After finding the line containing "You are a computer-use agent. 786x424 pixels." below, please output that line and each following one through the line containing "Instruction: Uncheck the 进行中 filter checkbox", exactly as written.

INPUT MATERIAL:
——
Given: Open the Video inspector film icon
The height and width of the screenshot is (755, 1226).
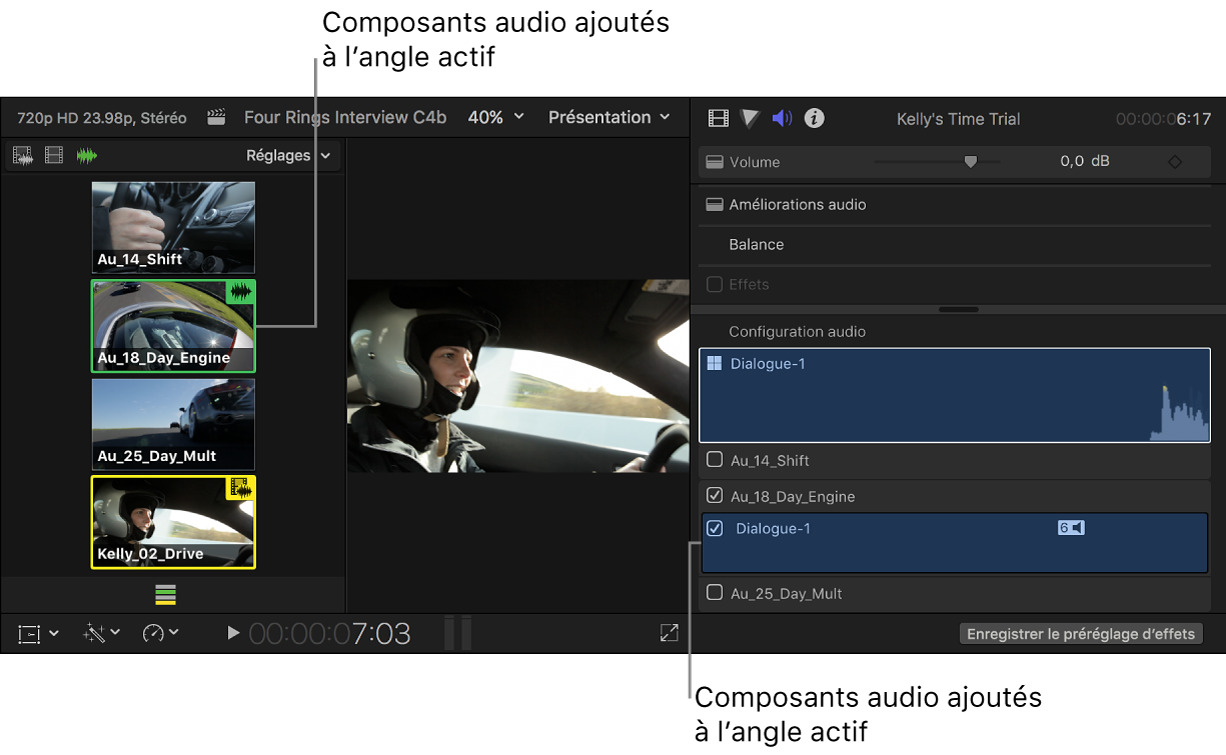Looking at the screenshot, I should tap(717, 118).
——
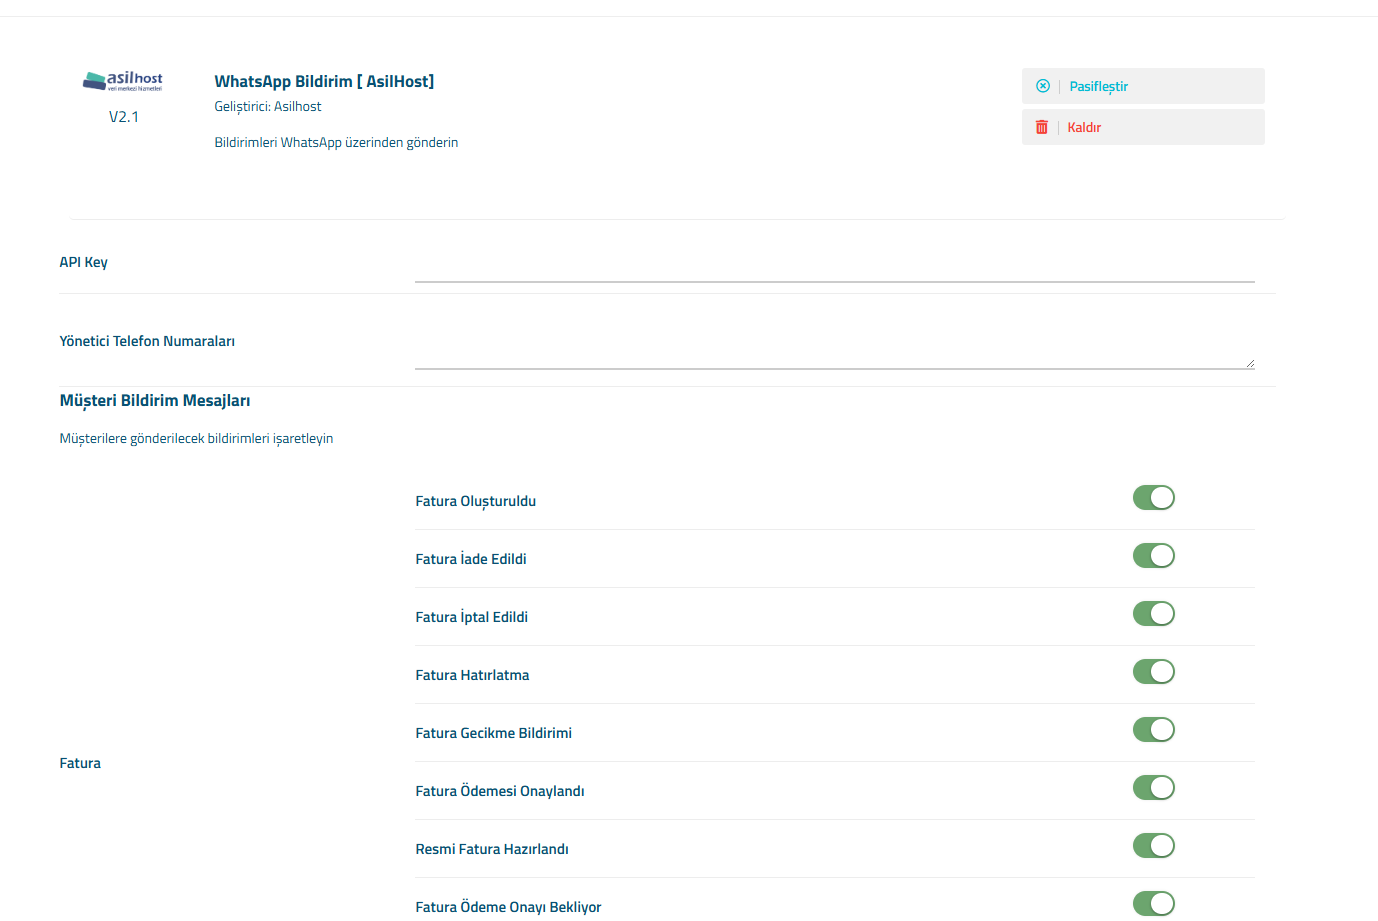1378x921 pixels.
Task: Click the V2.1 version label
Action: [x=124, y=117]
——
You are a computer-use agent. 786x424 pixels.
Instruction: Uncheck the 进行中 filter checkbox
——
WRITTEN ANSWER:
You are a computer-use agent. 786x424 pixels.
Instruction: Uncheck the 进行中 filter checkbox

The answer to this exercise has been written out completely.